Sanders expressed similar sentiments, telling Reason, "Too many people think that once you're in the system, you're a recycling bin. You're always going to be in the system. Ignorant people feel as though you went away, there's no way you deserve a second chance. But they only feel like that until it happens to them. Until it comes home."
Even if he is able to secure a pardon from the governor, Sanders is not certain he would attempt to run for office again. But he hopes his predicament will motivate the legislature to add more specificity to the "infamous acts" clause, so that rehabilitated non-violent drug offenders aren't excluded from public office for life. Sanders says, "People are looking at this law now, so it's not going to just end with Corey Sanders, it's going to help people, black and white, coming out of prison."
In some ways, the drug war looks like it's on its last legs, with recreational marijuana use legalized in four states and the District of Columbia, increased efforts toward decriminalization, and widespread support for ending mandatory minimum drug sentencing popping up on both sides of the aisle.
But while the trend toward ending zero tolerance laws for non-violent drug-related crimes has helped ease some of the drug war's current social pressures, it also obscures the harsh reality that for many, laws informed by drug war-era zero tolerance leave a scar of shame that affects people long after they've served time, reformed their lives, and even become pillars of their communities.

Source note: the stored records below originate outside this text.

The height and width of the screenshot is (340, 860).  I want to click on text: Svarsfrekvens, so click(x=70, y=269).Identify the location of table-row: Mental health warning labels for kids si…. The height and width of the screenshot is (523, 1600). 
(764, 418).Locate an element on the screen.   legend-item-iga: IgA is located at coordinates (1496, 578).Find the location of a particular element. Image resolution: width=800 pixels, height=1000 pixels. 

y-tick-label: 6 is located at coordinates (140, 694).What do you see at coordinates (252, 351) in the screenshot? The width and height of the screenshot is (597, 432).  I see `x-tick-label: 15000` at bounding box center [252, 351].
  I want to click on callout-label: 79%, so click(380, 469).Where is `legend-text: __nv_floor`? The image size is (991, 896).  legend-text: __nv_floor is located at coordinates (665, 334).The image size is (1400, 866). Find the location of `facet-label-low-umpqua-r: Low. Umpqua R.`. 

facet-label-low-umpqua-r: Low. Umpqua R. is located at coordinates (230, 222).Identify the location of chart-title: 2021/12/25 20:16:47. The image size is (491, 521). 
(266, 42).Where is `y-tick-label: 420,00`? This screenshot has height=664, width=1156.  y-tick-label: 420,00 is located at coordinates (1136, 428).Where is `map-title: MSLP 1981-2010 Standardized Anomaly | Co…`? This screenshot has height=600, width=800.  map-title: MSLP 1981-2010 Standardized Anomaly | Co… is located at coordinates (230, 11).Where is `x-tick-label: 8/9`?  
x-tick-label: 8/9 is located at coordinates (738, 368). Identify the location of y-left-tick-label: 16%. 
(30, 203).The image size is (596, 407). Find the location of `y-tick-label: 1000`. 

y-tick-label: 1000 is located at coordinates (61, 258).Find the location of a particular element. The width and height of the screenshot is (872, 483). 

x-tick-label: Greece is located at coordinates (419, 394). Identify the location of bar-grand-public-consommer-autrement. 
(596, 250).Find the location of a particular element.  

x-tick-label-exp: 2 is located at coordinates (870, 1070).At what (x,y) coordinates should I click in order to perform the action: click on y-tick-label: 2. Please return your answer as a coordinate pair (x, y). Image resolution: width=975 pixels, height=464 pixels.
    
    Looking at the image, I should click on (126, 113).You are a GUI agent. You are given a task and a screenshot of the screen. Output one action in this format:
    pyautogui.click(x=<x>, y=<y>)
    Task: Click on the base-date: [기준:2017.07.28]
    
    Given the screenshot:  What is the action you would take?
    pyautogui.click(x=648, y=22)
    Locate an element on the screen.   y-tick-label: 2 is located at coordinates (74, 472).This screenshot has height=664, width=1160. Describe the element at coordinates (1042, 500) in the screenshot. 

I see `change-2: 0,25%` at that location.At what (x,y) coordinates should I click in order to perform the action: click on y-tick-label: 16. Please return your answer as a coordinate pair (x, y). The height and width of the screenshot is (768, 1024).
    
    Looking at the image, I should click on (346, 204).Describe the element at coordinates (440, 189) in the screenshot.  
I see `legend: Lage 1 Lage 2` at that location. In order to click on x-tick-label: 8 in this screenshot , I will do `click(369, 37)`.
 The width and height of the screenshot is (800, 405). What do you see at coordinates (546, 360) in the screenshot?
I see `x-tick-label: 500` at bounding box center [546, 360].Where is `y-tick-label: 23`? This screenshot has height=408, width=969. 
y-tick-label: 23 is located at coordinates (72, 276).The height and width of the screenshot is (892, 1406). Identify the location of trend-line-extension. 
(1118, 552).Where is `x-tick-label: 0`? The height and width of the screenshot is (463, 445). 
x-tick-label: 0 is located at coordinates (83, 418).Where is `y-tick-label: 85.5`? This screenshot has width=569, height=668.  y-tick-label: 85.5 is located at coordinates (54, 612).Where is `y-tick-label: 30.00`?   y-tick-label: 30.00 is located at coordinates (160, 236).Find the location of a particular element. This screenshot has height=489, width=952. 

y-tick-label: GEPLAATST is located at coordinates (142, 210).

No matter how fast obsolete drug laws are liberalized, it will take many more years to expunge from the books all the obscure statutes that single out drug offenses for a lifetime of scorn. Until then, the laws will keep judging people like Sanders and Sarasnick for who they were—not who they are.
"My past helped make me the man I am today," Sanders told me, "but it doesn't define the man I am today. If a person doesn't change through trials and tribulations, that's a person who got older with no growth."